Bottom line, our goal is to bring the best possible healthcare service, and to achieve this goal, we need to optimize our healthcare system and a big portion of this optimization is to make the VC a more routine part of our healthcare system.
This was a very thought provoking read! I am an advocate for change and acceptance of new technology to improve our everyday lives. That being said, I believe that VC definitely has promise in the future of medicine, but should not completely eliminate the delivery of physical care. During the pandemic, my father required a referral from a physician but was told he could not physically see one and had to resort to a phone consultation. This was difficult for him as his english is not proficient enough to explain his symptoms with fine detail and he prefers to physically show where he feels certain discomforts. This is a major limitation in my opinion because it reduces the possibility of physicians to make an accurate diagnosis and could lead to further complications of certain conditions that are not attended to accordingly. I believe VC delivery should be more focused on minor discomforts that do not require the physical assessment of a physician such as a common cold. VC can also be a promising method for patients to obtain prescriptions without having to endure long waiting periods at walk-in clinics or a family doctor’s office. All in, I believe VC should be integrated as an acceptable form of care, but in moderation depending on the severity of a patients’ symptoms.

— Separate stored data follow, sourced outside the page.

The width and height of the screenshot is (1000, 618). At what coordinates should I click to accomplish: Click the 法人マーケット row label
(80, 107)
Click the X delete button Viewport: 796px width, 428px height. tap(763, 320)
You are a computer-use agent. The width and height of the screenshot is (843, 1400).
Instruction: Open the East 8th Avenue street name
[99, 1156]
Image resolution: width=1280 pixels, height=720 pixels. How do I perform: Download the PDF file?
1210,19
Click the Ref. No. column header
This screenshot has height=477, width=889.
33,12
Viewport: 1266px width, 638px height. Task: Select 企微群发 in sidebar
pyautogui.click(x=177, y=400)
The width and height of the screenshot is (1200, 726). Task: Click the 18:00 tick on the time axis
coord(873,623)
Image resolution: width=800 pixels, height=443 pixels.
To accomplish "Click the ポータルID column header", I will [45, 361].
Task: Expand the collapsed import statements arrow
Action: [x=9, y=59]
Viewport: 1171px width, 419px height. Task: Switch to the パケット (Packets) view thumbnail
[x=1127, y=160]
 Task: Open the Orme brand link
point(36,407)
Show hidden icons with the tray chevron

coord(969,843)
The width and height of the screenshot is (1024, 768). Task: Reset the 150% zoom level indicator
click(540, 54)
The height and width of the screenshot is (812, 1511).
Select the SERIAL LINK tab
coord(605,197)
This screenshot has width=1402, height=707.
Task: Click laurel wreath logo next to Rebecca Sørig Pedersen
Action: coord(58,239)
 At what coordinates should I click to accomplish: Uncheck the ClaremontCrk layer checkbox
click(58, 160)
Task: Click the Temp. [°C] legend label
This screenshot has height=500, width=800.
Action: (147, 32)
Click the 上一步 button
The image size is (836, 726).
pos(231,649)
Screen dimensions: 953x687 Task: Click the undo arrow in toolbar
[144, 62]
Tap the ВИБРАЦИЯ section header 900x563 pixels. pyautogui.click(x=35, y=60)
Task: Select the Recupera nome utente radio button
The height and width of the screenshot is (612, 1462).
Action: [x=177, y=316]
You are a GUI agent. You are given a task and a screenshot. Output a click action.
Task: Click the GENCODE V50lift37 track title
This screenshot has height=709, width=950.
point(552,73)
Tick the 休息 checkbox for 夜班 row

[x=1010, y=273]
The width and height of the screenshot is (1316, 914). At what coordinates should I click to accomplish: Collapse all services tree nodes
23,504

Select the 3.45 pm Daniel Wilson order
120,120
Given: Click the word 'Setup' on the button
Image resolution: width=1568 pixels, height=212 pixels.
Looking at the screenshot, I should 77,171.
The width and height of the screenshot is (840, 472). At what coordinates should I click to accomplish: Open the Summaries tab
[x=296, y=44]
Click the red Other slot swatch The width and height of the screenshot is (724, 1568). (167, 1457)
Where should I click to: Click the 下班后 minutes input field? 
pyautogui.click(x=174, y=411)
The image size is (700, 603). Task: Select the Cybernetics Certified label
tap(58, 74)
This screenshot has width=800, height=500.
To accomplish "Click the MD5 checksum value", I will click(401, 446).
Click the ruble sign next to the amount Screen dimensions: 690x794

A well-done piece! Virtual care presents many benefits to the patient as well as the healthcare system. Being confined to a waiting room in a doctor’s office for hours, only to be seen for 15 minutes, can be a frustrating experience for both parties. Safety concerns are at an all-time high with the current pandemic. The innovation of virtual care creates freedom and flexibility, and indeed “promises a future of abundance”! As with most things in medicine, this comes with limitations and should be considered on a case-by-case basis.
Although VC is very useful in cases such as pandemics, patients in rural areas, patients with disabilities, and others, the limitations that accompany it are really challenging. I do not know if an audio-only encounter will be sufficient to build a good doctor-patient relationship, in addition, how physicians will be able to provide a sufficient physical examination. I think that when doctors are not able to perform a physical exam, this will lead them to order more tests and images and that will have a bad impact on the health system in general and on the patients specifically. I still think VC will be a good addition to the medical system in Canada and the world, but it must have specific limitations and regulations.
It is possible now… we have the technologies… and it should be made a priority. I have just ‘attended’ a virtual webinar sponsored by InfoWay… and other countries in Europe have been doing this for years.
Yet here in Canada/Ontario, we’ve already spent hundreds of million$$$ trying to re-invent the e-health wheel — when we could simply have ‘bought’ existing national IT/e-Health systems that are proven to deliver effective results.
I know the answer is: “It’s the CONSTITUTION stupid!!” … and that’s not the only thing that’s stupid — LOL!
Our enthusiasm for virtual care should not deny the very real advantages of of patient touch and the value of physical examination of the patient. Our early , as yet unpublished, experience suggests that virtual care increases the use of imaging, other investigations, and specialist consultation as the reassurance provided by the physical exam is not available. This increases cost to the system but can also increase patient anxiety: “why do I need those extra tests, it must be serious”. The fragmentation of care mentioned is a symptom of decreased trust. I see my role as a family physician as being rooted in the doctor-patient relationship, what Ian McWhinney called “being present” with the patient. We need to better understand how to maintain our human relationships effectively through virtual contact with patients. While lots of energy is going into technical and financial solutions we should not neglect our fundamental interpersonal interactions as a key component of the a future that includes more virtual care. Access is one component, but access to what?